--- Dataset content Enclosed Below ---

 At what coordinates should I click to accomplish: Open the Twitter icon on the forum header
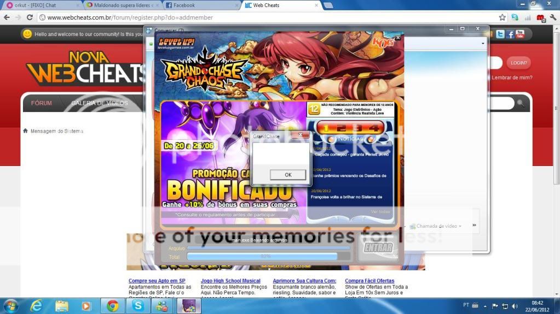point(500,34)
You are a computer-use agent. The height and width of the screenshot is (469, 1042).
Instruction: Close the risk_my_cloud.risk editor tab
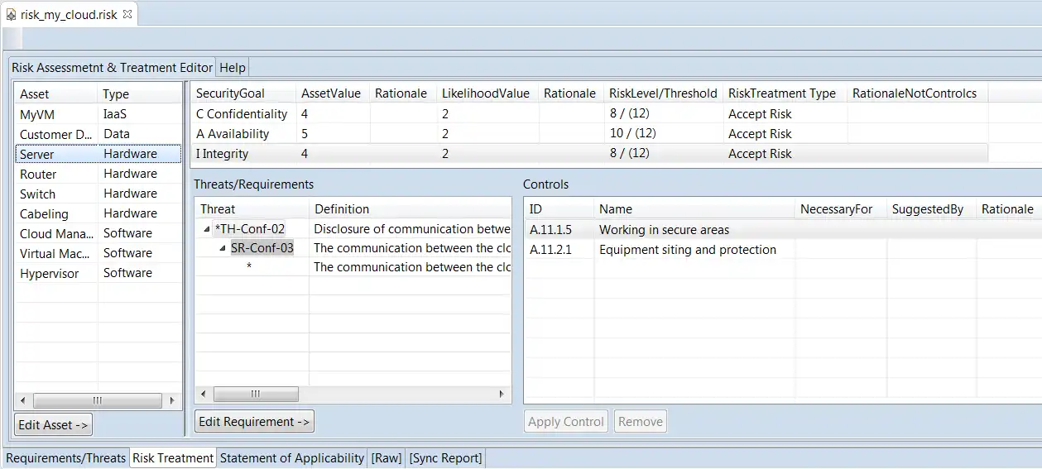tap(127, 15)
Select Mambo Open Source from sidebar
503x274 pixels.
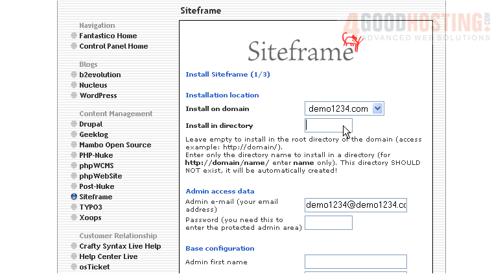[115, 145]
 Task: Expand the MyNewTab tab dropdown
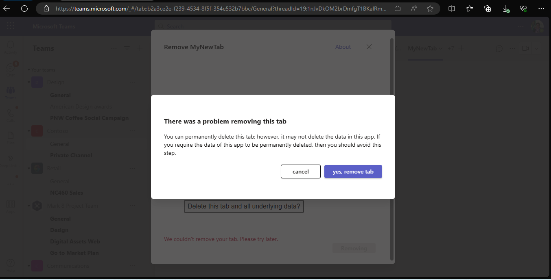[441, 48]
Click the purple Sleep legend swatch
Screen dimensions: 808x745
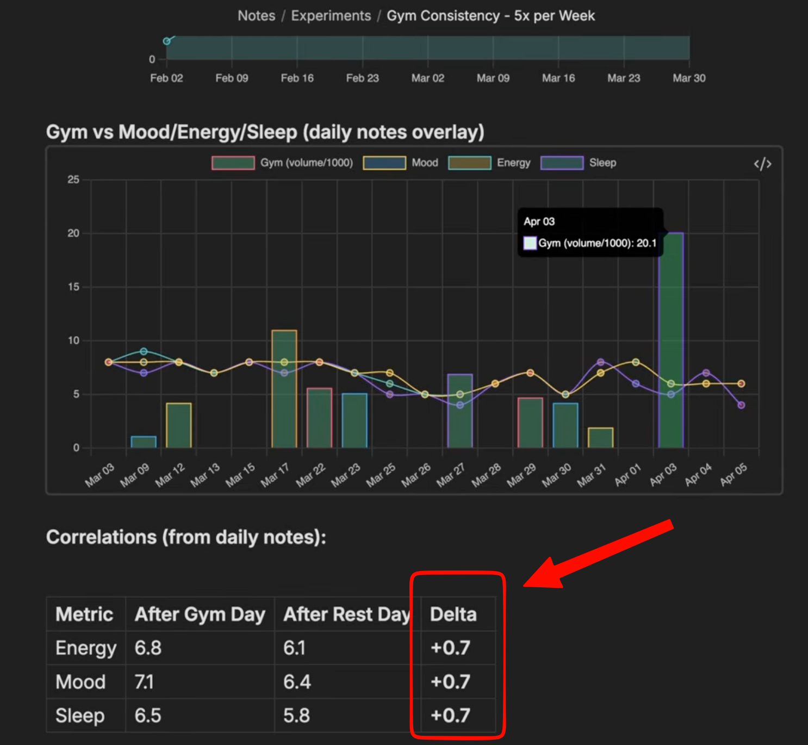(x=562, y=163)
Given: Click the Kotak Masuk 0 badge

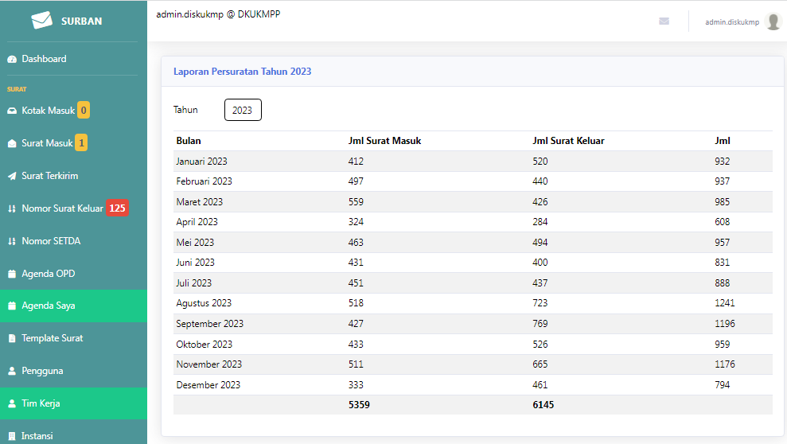Looking at the screenshot, I should click(x=84, y=111).
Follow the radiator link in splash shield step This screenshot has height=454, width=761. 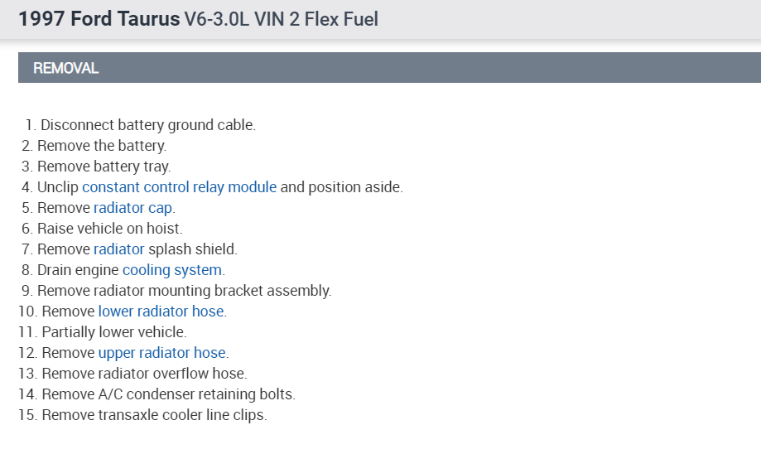pyautogui.click(x=118, y=249)

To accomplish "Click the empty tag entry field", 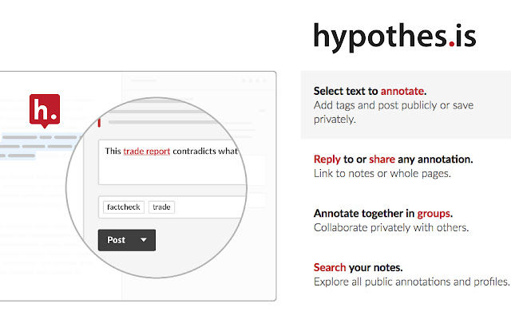I will pyautogui.click(x=212, y=207).
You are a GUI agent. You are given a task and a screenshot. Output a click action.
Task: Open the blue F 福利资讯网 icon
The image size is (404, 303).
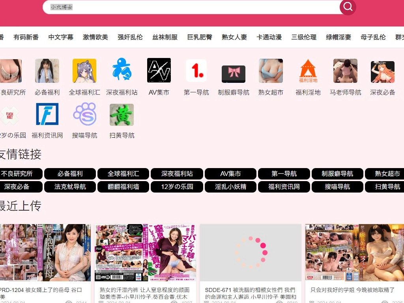[47, 114]
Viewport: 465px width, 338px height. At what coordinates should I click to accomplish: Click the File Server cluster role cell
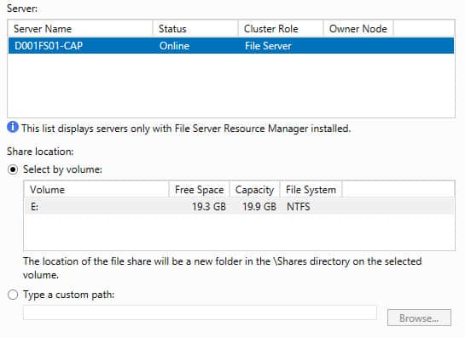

--- End of Enclosed Dataset content ---

**What the task asks:**
Find and copy each line above that includes the string "agent".

**Response below:**
You are a computer-use agent. The height and width of the screenshot is (469, 1042).
You are a GUI agent. You are given a task and a screenshot. Output a click action.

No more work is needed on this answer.